Photographer: Kevin Dietsch-Pool/Getty Images
  • White House still hopes for change to U.S. sentencing laws
  • Obama has commuted more sentences than previous six presidents

President Barack Obama commuted the sentences of 61 federal prisoners Wednesday and went to lunch with seven former inmates who were released after having their sentences shortened -- examples, Obama said, of the importance of second chances.

The president’s latest commutations and his impromptu meeting with former drug offenders in Washington were meant to draw attention to his proposal to overhaul the U.S. criminal justice system and reduce mandatory punishments for non-violent criminals. That effort has stalled as Congress has focused on a Supreme Court vacancy and the 2016 elections.

"You’ve got people sitting around this table who are now attorneys themselves," Obama said of his lunch companions. "This is an example of what we mean when we talk about second chances."

White House Press Secretary Josh Earnest told reporters on Wednesday that he remains "cautiously optimistic" that an overhaul can still happen during Obama’s presidency.

Obama has shortened the sentences of 248 people during his presidency, mostly non-violent drug offenders -- more than the previous six presidents combined, according to the White House. More than 90 of those were life sentences, the White House said.

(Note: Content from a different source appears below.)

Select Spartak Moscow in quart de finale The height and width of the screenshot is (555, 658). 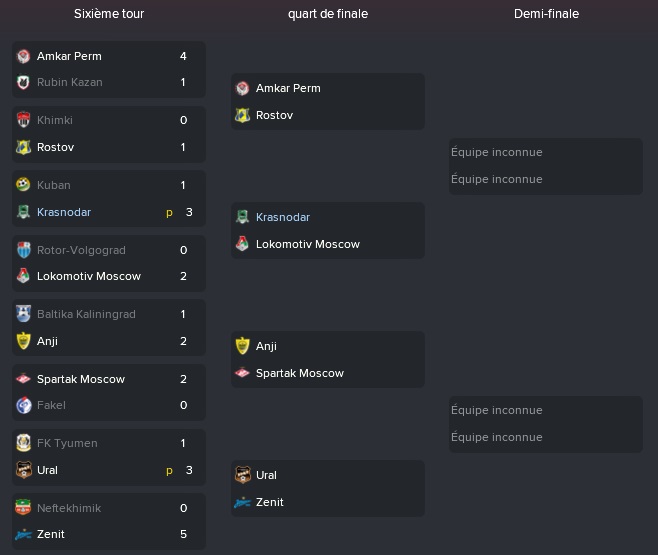[x=300, y=373]
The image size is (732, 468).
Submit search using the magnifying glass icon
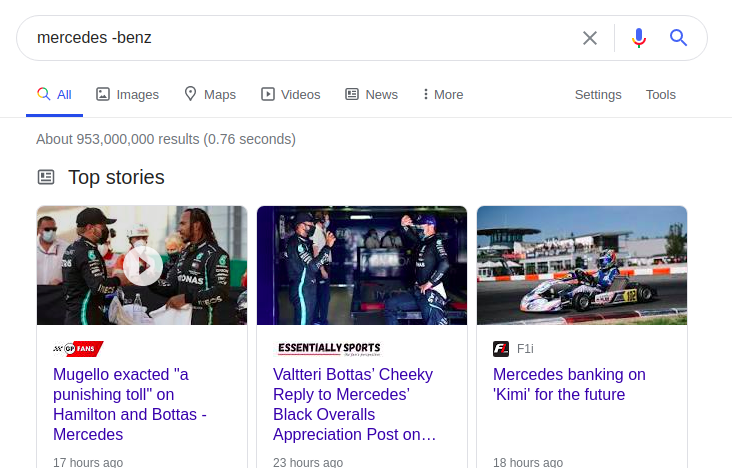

Obama said at a drug abuse summit Tuesday in Atlanta that the U.S. should treat drug addiction as a disease instead of a crime, and emphasize treatment over incarceration for non-violent drug offenses.

“For too long we’ve seen the problem of drug abuse generally in our society through the lens of the criminal justice system,” Obama said in Atlanta.

The seven former prisoners who attended the lunch with Obama at Busboys & Poets restaurant in Washington included some whose sentences were commuted by presidents George W. Bush and Bill Clinton. The restaurant’s owner, Andy Shallal, advocated for a Washington law that forbids most employers from asking job applicants whether they have been arrested.